**Assignment**
In the copy, keep every word of the data below and none of its pictures.
Input data below:
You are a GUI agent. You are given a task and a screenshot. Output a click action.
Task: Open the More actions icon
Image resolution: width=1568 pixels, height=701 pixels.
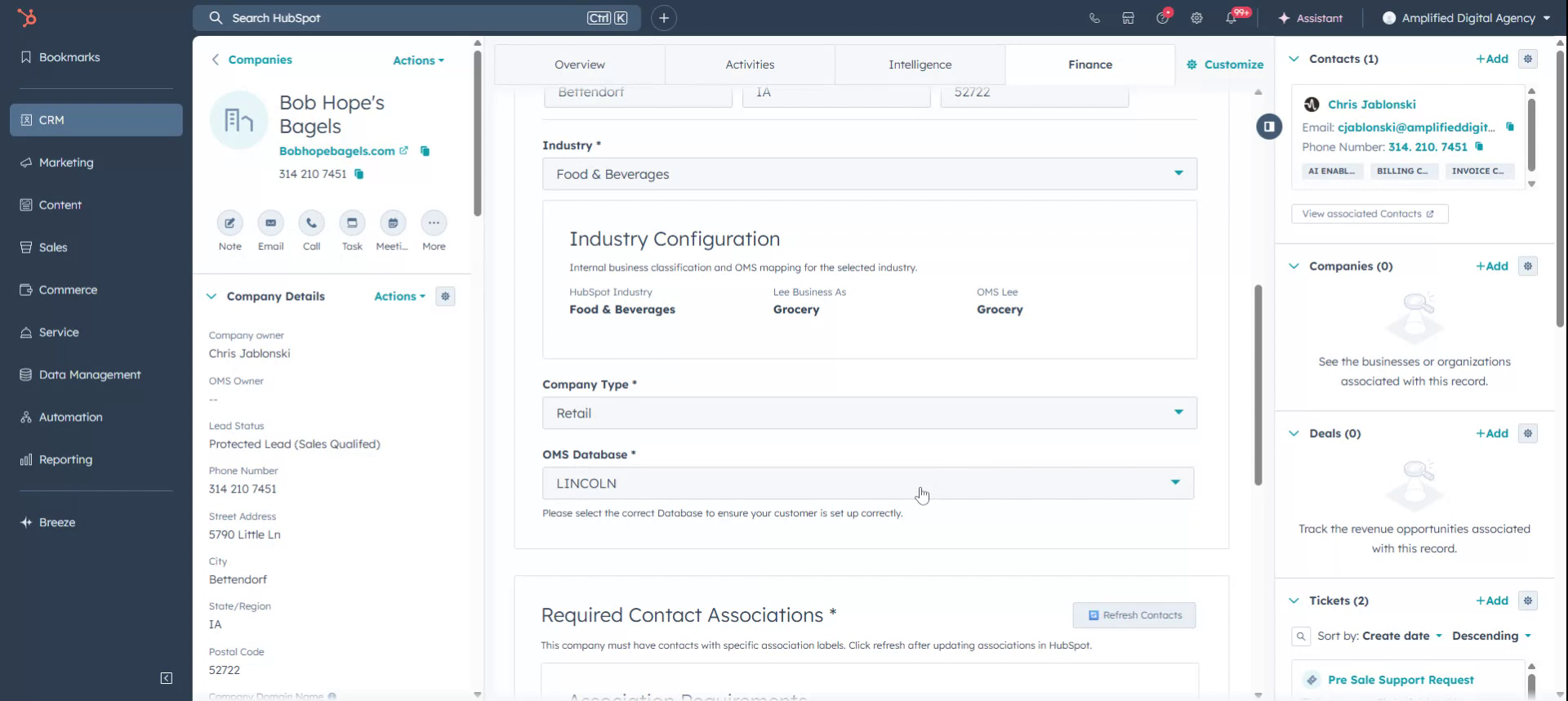(x=434, y=223)
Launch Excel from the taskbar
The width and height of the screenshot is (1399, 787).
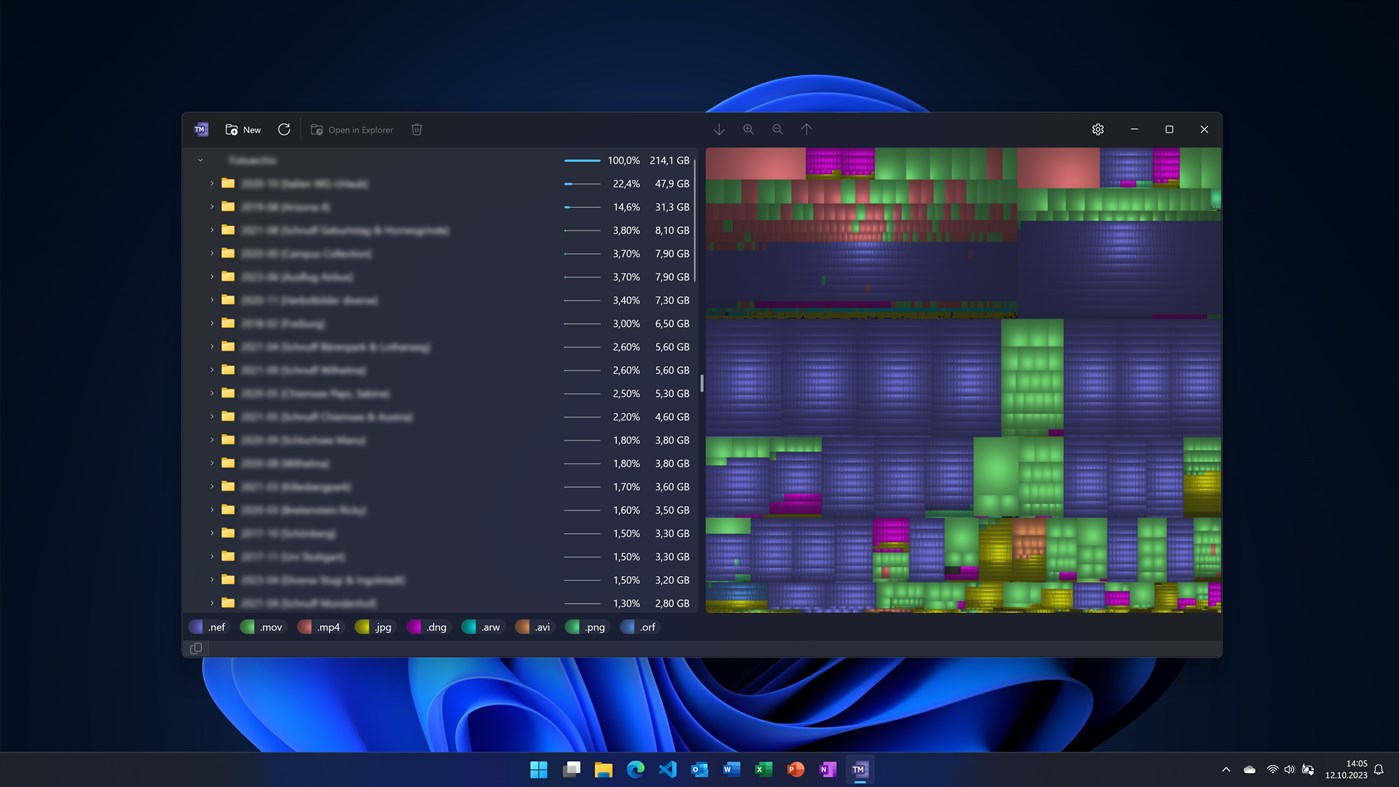[x=763, y=769]
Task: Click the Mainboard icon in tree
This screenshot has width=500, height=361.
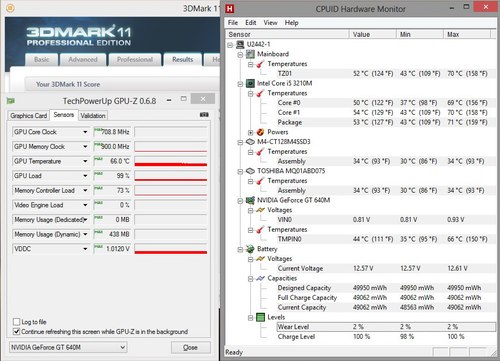Action: tap(250, 54)
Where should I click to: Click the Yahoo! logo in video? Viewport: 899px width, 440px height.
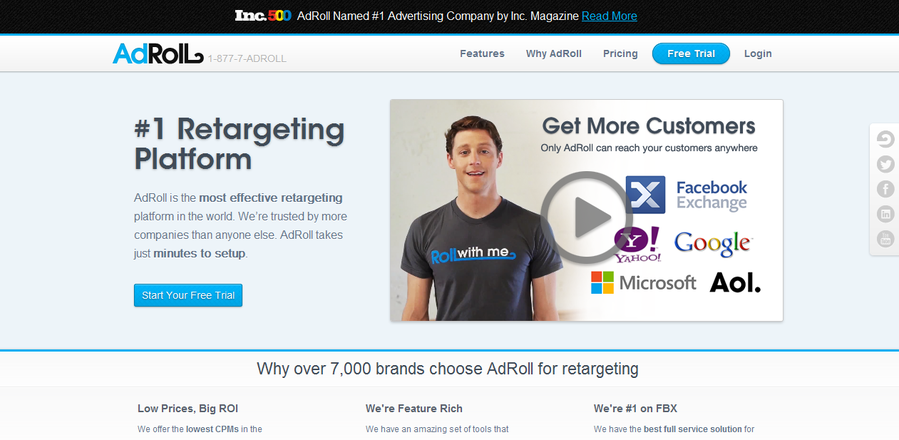coord(637,244)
End of Input data.
**Result below**
You are a GUI agent. You are given a task and a screenshot. Output a click action.
Task: Open the More actions icon
Image resolution: width=1568 pixels, height=701 pixels.
(x=434, y=223)
Launch Excel from the taskbar
The width and height of the screenshot is (1399, 787).
[x=763, y=769]
Task: Click the Mainboard icon in tree
This screenshot has width=500, height=361.
Action: tap(250, 54)
Where should I click to: Click the Yahoo! logo in video? Viewport: 899px width, 440px height.
coord(637,244)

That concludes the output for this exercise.